Where: Piazza del Carmine, Milan

Pink is clearly having its moment. Newly opened in June, Acne Studios has added to its roster of architecturally acclaimed retail spaces with a pink-ceilinged flagship situated among Piazza del Carmine’s designer shops and galleries. “It took five years to find the perfect place for us in Milan,” said creative director Johnny Johansson. “I am so happy that we waited, because the Piazza del Carmine has the exact sense of individuality and community that I like.”

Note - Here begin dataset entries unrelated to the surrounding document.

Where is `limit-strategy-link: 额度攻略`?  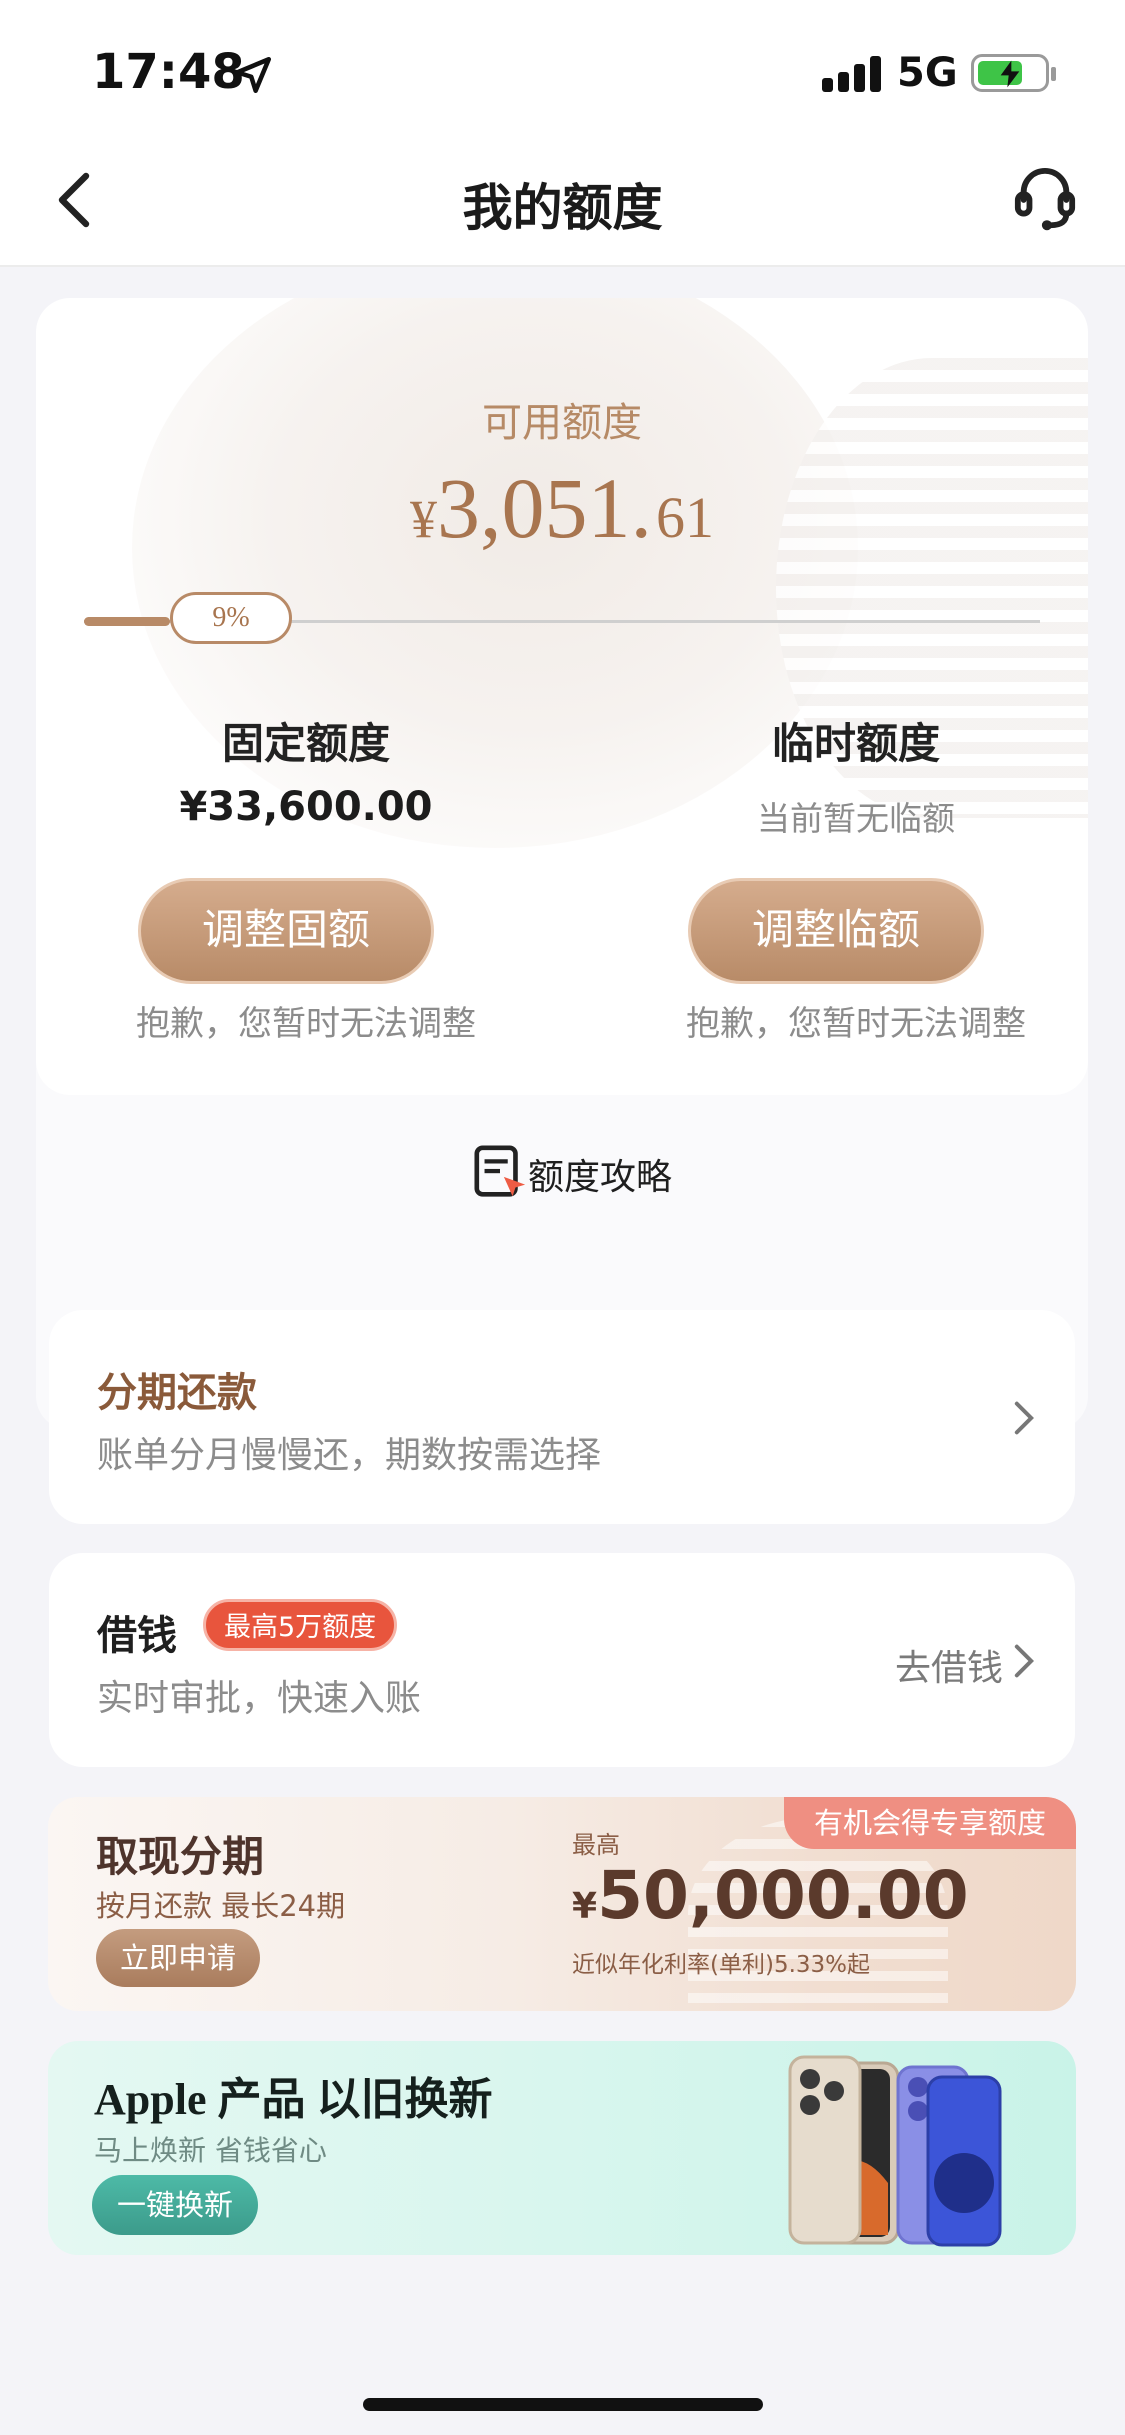
limit-strategy-link: 额度攻略 is located at coordinates (562, 1178).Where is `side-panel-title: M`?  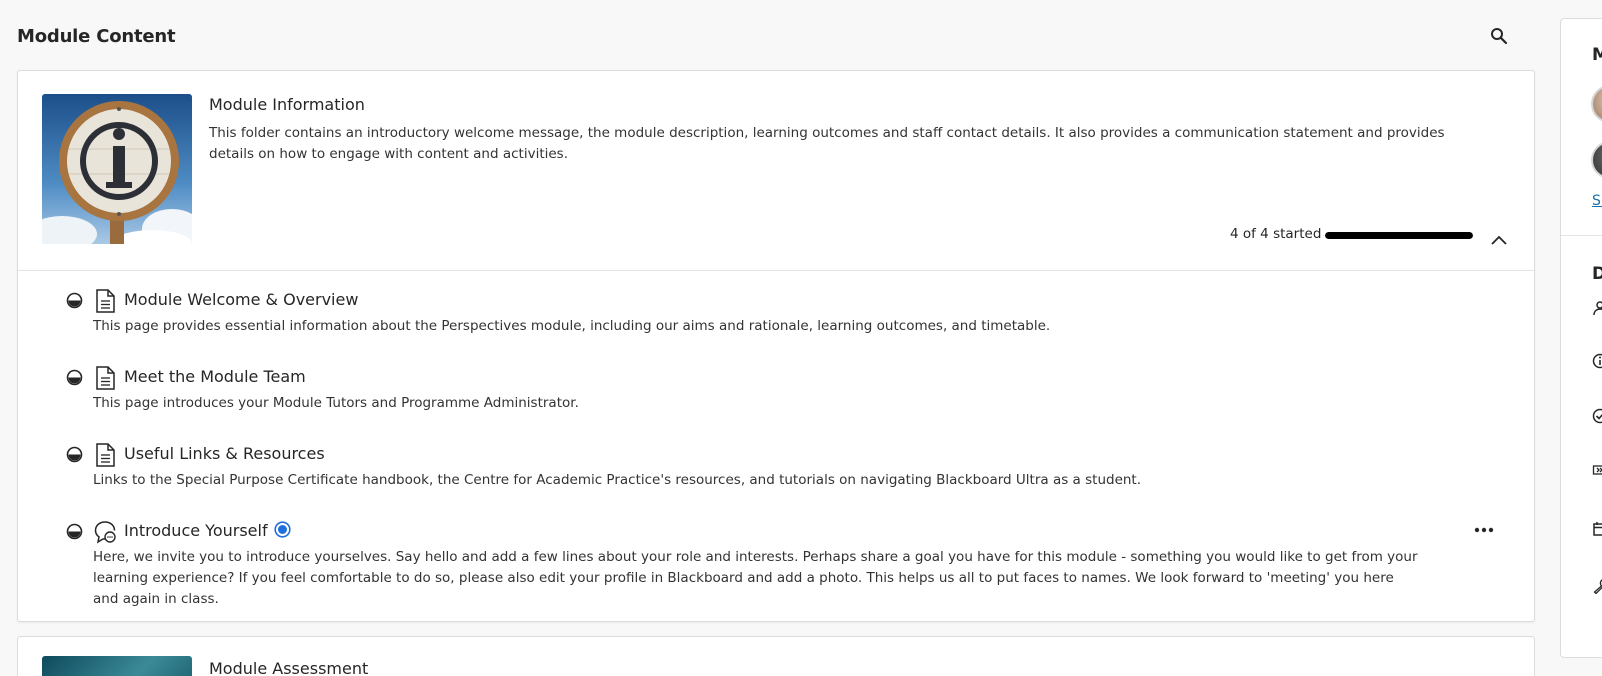
side-panel-title: M is located at coordinates (1597, 55).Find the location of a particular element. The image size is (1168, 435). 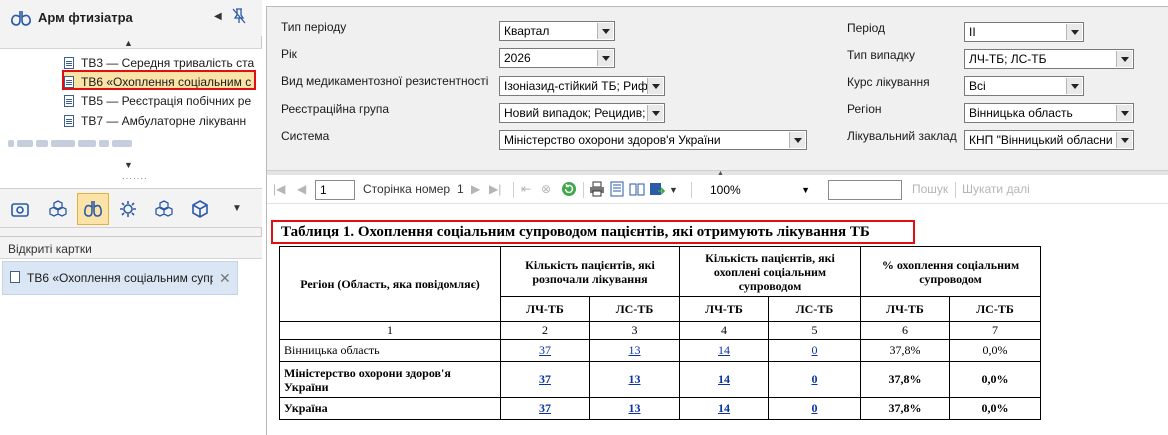

module-toolbar: ▼ is located at coordinates (131, 208).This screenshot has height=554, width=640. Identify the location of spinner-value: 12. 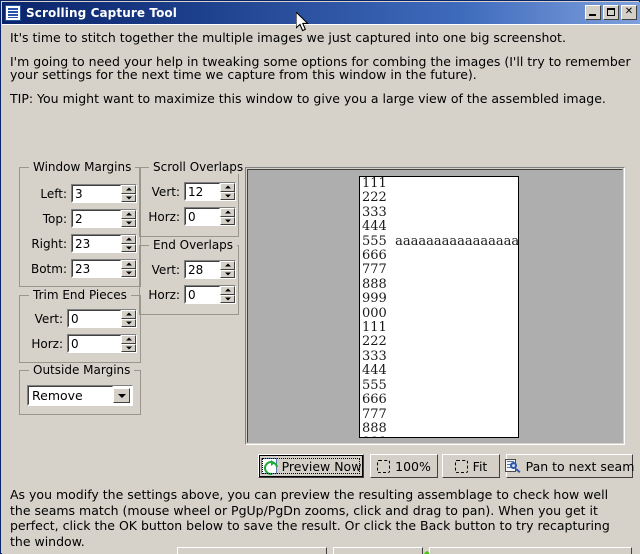
(202, 192).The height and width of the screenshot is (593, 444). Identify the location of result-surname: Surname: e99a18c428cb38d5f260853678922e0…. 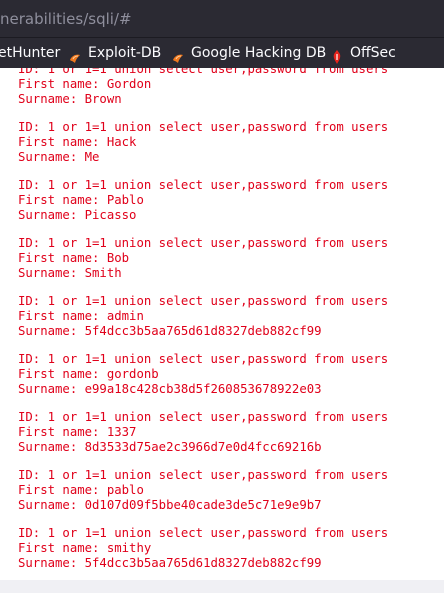
(170, 389). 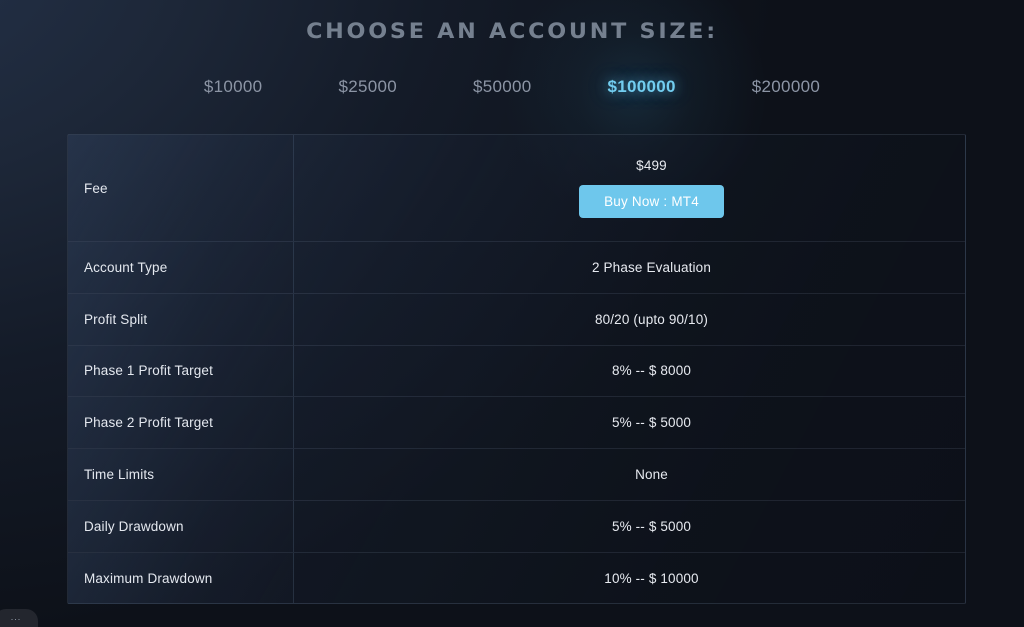 What do you see at coordinates (652, 423) in the screenshot?
I see `row-value-phase-2-profit-target: 5% -- $ 5000` at bounding box center [652, 423].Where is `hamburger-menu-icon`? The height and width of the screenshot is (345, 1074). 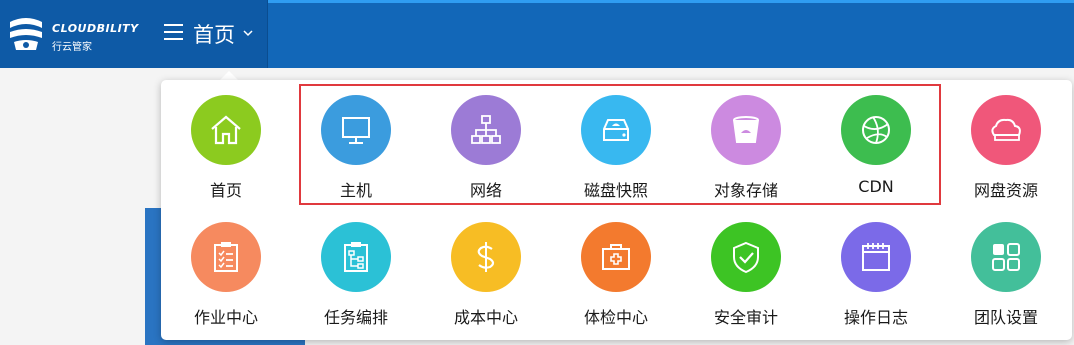 hamburger-menu-icon is located at coordinates (174, 32). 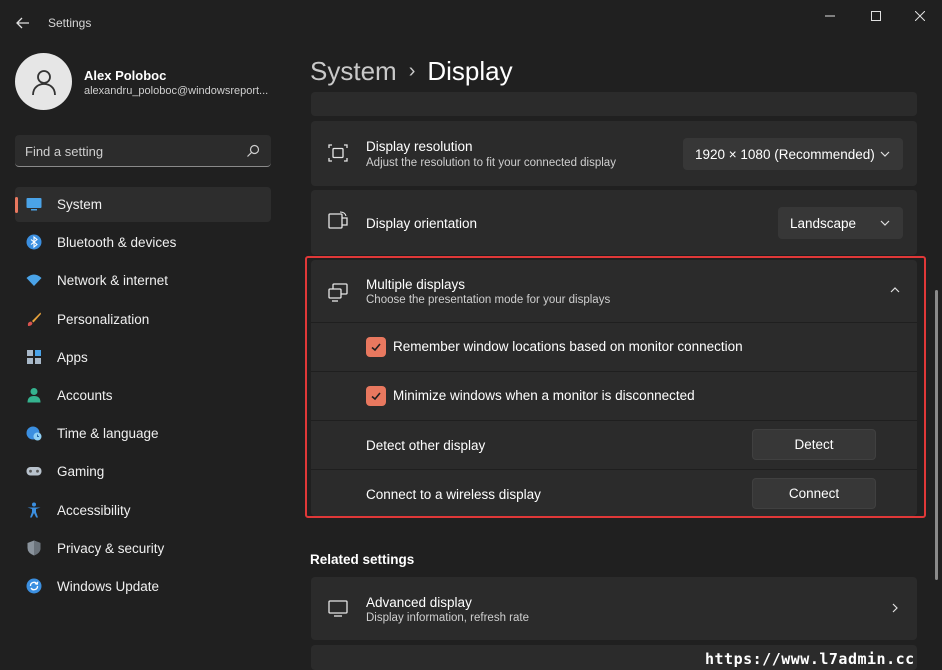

Housed within a pre-existing Italian building, the boutique is a curious old-meets-new spectacle from afar with its exterior half untouched, and half sleekly refurbished the Acne Studios way. Step inside, and it gets more interesting: Granite sourced from a local quarry in the Baveno region is moulded into benches that may get mistaken for ancient stone monuments. The brand’s signature Scandi tropes take on the forms of neon strip lighting and stainless steel, balancing the Italian grandeur. It’s quite something.

4
Balmain

Where: Rue François 1er, Paris

Residing at number 44 on the Rue François 1er, the historic edifice that is now Balmain’s flagship was once the couture atelier of founder Pierre Balmain. The tight space of the townhouse was initially impractical for a team of 24 running the intricate business of couture. Throughout the years, transformations took place to accommodate Balmain’s burgeoning role as the city’s leading post-war couturier.

Then in came architect and decorator Joseph Dirand in 2009. Dirand stripped back several late-twentieth century ornaments and unearthed its former spirit of a private residence. The architect highlighted how the paring back benefits Olivier Rousteing’s glitzy interpretation of the brand: “I think some expected an interior that would be a much more literal reflection of the house’s latest clothing and accessories collections. But I believed that by placing those designs in the unique historical context of both the house and its founder, I could best highlight Balmain’s current modern, sexy and luxurious offerings.”

5
Céline

Where: Mount Street, London

London’s Céline flagship is irresistibly perfect. Especially so, if you happen to be a Philophile. Creative director Phoebe Philo insisted to have the space impeccably done. From parquetry inlaid with 6,000 multicoloured semi-precious stones made of 12 varying stone types the likes of malachite and sodalite, to the assortment of commissioned objects — luminescent gold lamps, a plush day bed and jewellery vitrines all crafted by Danish artist Thomas Poulsen, or fondly known by the moniker FOS — not one inch has been left unconsidered.

These luxe details are evened out with an otherwise largely minimalist space, with Philo’s signature off-kilter touch thrown in for good measure. The creative director has long made a name for herself for blurring the lines between the achingly chic with the esoteric. And the best way to truly understand her famed paradoxical credo, is to swing by and have a glimpse of the store Philo proudly dubbed as her “local” when in town.